Related entries: heartbeat, instance, label, reporting rule, reporting status, Telegraf agent

aggregator plugin

A Telegraf plugin that receives metrics from input plugins and produces aggregate metrics (such as sums, averages, or histograms) over a configurable time window before passing them to output plugins. Aggregator plugins appear as a configurable category in the Telegraf Controller configuration builder.

Related entries: input plugin, output plugin, processor plugin, Telegraf aggregator plugin

C

collection interval

The frequency at which a Telegraf input plugin collects metrics from its source, for example every 10 seconds. The global collection interval is set in the [agent] section of a Telegraf configuration and can be overridden per input plugin.

Related entries: flush interval, input plugin, Telegraf collection interval

configuration

A TOML document that defines which inputs, outputs, processors, aggregators, and secret stores a Telegraf agent should run, along with the settings for each. Telegraf Controller stores configurations centrally and delivers them to agents that request them. The terms config and configuration are used interchangeably in the Telegraf Controller UI and API.

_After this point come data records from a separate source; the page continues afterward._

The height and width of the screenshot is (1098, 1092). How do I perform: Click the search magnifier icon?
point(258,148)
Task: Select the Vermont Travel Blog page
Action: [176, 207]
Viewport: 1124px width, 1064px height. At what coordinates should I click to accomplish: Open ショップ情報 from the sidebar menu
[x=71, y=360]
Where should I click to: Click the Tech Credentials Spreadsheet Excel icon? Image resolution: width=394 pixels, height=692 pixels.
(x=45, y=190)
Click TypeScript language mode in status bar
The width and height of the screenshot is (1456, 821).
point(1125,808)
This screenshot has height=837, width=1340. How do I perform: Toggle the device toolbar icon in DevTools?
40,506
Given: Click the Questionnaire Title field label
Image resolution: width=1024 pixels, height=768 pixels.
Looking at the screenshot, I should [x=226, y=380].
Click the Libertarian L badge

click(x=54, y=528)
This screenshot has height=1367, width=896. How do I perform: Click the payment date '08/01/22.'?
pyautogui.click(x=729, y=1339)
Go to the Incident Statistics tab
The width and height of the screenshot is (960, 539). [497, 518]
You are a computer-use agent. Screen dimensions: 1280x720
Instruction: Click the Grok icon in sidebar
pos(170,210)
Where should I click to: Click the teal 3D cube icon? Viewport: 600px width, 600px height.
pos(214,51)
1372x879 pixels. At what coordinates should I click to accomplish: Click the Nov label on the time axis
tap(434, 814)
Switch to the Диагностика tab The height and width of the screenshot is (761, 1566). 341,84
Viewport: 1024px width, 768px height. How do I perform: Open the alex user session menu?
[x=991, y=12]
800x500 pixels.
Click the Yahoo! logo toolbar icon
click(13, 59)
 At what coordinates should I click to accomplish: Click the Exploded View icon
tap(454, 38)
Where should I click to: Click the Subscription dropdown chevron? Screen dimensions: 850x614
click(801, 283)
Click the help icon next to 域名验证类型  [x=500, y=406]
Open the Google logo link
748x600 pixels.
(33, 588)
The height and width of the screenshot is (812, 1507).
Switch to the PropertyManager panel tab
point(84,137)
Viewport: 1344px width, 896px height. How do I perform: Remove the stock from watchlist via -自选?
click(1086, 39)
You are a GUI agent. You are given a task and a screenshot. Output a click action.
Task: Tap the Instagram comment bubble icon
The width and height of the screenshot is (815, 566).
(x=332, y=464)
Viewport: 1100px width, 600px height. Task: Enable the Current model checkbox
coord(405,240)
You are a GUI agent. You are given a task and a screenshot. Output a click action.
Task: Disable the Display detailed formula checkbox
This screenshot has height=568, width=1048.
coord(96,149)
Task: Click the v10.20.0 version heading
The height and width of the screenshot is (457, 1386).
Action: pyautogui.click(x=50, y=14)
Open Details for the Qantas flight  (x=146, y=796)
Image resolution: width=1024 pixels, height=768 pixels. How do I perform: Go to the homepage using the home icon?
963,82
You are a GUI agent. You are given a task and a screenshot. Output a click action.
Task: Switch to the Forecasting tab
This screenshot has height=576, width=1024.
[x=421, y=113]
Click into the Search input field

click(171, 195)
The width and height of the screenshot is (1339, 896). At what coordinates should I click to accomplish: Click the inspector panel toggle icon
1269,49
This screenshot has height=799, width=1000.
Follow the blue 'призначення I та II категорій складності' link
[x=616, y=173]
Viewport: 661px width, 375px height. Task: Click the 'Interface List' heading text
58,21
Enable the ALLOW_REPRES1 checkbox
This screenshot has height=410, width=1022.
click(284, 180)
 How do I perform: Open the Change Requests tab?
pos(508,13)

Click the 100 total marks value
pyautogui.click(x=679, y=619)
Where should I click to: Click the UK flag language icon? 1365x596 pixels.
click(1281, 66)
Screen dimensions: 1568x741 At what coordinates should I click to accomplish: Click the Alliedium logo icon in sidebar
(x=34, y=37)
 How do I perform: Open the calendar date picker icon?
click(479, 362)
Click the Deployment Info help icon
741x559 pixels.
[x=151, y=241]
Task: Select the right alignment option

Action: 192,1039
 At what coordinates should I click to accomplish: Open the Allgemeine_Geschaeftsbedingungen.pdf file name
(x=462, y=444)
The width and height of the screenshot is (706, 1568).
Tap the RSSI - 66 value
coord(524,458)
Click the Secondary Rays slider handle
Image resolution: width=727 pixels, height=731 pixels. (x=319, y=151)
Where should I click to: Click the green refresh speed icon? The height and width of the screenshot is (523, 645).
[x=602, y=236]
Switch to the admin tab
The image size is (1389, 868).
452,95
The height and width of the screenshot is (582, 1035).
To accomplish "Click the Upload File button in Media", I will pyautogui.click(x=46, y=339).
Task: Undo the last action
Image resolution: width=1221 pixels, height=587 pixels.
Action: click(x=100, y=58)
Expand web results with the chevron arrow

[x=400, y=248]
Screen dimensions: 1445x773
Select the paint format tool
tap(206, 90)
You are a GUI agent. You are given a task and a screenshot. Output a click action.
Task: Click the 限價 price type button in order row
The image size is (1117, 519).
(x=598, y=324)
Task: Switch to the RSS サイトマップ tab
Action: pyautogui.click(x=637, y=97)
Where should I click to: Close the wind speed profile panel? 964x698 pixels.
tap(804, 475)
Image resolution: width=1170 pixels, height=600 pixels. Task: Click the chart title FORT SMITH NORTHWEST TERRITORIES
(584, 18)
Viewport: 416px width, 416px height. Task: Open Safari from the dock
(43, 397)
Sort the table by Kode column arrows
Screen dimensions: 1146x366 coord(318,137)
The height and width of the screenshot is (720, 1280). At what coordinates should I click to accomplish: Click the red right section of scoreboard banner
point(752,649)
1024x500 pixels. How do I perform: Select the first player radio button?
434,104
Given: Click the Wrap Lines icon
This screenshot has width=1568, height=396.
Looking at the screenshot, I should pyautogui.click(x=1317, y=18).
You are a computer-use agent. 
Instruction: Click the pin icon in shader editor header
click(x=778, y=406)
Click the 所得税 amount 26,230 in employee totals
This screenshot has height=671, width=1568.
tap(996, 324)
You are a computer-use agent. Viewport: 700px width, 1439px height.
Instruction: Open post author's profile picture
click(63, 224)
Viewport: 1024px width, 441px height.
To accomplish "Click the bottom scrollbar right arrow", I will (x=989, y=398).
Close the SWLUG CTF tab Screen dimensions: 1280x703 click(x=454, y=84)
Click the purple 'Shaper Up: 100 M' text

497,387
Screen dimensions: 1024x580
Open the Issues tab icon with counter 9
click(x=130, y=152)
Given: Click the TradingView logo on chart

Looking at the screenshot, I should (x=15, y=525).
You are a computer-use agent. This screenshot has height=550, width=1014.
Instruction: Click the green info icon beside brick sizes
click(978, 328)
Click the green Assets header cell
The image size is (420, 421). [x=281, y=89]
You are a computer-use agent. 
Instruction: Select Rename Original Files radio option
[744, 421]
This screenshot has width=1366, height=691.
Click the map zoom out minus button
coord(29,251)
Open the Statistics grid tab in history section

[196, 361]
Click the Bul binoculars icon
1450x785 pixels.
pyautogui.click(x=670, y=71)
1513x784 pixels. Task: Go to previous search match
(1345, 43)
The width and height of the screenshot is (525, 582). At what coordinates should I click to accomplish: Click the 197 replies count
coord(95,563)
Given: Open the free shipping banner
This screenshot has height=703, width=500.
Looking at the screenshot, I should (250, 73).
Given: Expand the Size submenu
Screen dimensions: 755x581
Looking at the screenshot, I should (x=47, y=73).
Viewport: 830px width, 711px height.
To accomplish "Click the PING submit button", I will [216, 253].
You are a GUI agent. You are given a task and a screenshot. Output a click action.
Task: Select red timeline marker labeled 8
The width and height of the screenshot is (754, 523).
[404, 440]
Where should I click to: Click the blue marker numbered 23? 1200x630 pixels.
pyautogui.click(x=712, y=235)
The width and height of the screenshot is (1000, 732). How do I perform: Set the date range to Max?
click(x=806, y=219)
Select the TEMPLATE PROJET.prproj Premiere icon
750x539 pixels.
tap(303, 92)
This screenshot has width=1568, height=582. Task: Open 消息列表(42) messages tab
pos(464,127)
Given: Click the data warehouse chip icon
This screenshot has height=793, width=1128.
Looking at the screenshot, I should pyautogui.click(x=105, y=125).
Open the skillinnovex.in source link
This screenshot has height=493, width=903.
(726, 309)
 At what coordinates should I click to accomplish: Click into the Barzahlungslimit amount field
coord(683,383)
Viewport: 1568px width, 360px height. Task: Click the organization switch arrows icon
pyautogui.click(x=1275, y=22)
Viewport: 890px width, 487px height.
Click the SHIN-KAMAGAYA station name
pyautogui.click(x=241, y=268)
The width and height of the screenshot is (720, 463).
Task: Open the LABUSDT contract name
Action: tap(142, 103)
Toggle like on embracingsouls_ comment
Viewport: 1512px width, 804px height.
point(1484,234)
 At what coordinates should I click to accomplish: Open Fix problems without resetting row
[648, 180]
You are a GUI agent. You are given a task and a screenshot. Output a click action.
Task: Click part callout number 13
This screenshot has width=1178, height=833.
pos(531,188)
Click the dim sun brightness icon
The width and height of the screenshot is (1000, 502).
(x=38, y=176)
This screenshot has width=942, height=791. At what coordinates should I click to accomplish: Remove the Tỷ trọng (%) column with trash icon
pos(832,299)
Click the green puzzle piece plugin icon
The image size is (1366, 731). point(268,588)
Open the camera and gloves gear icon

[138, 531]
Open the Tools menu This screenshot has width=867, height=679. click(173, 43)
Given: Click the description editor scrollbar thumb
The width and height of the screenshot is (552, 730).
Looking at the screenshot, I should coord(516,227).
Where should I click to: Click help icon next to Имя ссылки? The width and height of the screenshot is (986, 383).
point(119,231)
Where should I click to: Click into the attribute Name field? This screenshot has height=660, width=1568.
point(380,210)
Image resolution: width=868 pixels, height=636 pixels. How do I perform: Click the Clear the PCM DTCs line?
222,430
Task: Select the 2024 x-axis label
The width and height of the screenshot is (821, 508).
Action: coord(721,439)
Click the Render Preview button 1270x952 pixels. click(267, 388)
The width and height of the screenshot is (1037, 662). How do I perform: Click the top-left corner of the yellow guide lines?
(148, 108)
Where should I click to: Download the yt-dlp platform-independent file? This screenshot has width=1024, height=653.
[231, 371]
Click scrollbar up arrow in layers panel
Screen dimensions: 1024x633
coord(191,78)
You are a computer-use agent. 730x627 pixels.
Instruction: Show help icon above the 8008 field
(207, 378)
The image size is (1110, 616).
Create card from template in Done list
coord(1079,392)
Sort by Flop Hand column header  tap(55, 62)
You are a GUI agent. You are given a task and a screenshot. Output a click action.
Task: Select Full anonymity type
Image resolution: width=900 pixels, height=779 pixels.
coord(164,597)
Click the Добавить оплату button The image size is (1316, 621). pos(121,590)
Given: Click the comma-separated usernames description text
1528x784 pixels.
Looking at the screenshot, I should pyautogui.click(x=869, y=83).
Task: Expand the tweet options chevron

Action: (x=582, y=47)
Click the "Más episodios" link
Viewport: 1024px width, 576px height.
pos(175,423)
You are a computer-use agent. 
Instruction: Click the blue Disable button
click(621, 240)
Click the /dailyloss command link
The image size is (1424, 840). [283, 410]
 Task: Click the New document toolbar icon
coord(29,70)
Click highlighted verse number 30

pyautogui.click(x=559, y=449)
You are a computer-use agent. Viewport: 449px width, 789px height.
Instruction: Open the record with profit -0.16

Related entries: configuration parameter, environment variable, plugin, secret, TOML

configuration parameter

A placeholder of the form &{param_name[:default_value]} embedded in a configuration’s TOML. When an agent requests a configuration, Telegraf Controller substitutes parameter values from the request’s URL query string before returning the rendered TOML. Parameters let you deliver one configuration to many agents with per-agent values. Parameters are a Telegraf Controller feature and are not part of the Telegraf project.

Related entries: configuration, environment variable, secret

E

environment variable

A placeholder of the form ${VAR} or ${VAR:-default} in a Telegraf configuration. Environment variables are resolved by the Telegraf agent from its own runtime environment when the agent starts, after Telegraf Controller has rendered any configuration parameters. Use environment variables for values supplied by the host running Telegraf, such as credentials or host-specific identifiers.

Related entries: configuration, configuration parameter, secret

F

field

A key-value pair in a Telegraf metric that holds a measured value, for example usage_idle=98.2. Fields carry the data; they are typically not used as filterable dimensions. Use tags for filterable dimensions.

Related entries: measurement, metric, tag

flush interval

The frequency at which a Telegraf output plugin sends batched metrics to its destination. The flush interval is set in the [agent] section of a Telegraf configuration and applies globally to all output plugins. It should not be smaller than the collection interval.

Related entries: collection interval, output plugin, Telegraf flush interval

H

heartbeat

A periodic HTTP request that a Telegraf agent sends to Telegraf Controller to report that it is alive, what version it is running, and which configurations it is using. Telegraf Controller processes heartbeats through a dedicated high-performance server and uses them to maintain each agent’s reporting status. A heartbeat may also include Telegraf runtime statistics that drive agent status evaluation.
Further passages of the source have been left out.